Task item. What is needed is the run of lines from the one with "You are a computer-use agent. Viewport: 1058px" through the close of the data, set down exactly.
[Records provided]
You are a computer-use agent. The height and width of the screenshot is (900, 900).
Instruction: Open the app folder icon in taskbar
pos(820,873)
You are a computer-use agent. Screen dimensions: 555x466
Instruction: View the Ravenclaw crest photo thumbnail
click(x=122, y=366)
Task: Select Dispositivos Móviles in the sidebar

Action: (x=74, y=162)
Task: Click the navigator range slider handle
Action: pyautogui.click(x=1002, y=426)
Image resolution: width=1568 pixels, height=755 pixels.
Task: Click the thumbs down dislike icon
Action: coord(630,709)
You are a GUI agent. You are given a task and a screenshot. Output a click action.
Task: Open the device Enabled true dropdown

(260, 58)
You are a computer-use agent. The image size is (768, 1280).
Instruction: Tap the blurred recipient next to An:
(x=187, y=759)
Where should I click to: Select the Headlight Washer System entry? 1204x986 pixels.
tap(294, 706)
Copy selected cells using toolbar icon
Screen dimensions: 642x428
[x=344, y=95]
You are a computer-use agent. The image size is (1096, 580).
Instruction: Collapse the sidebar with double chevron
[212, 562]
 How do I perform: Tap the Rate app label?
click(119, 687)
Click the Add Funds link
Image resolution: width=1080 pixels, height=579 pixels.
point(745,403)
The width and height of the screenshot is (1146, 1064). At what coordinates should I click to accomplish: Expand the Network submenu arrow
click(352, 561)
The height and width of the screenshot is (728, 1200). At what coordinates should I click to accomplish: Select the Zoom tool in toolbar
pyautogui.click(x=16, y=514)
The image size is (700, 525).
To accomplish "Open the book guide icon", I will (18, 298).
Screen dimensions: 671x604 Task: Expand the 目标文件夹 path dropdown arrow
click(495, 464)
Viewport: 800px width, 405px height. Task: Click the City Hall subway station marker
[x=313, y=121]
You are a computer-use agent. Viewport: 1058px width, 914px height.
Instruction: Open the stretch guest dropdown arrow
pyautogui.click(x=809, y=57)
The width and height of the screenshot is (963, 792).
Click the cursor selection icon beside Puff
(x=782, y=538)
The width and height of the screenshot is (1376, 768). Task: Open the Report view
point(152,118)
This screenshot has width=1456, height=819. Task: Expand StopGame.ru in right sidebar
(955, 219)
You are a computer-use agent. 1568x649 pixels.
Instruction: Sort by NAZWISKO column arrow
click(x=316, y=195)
[/Records provided]
Answer below.
You are a computer-use agent. Viewport: 1058px width, 914px height.
Instruction: Open the stretch guest dropdown arrow
pyautogui.click(x=809, y=57)
The width and height of the screenshot is (963, 792).
Click the cursor selection icon beside Puff
(x=782, y=538)
The width and height of the screenshot is (1376, 768). Task: Open the Report view
point(152,118)
This screenshot has width=1456, height=819. Task: Expand StopGame.ru in right sidebar
(955, 219)
You are a computer-use agent. 1568x649 pixels.
Instruction: Sort by NAZWISKO column arrow
click(x=316, y=195)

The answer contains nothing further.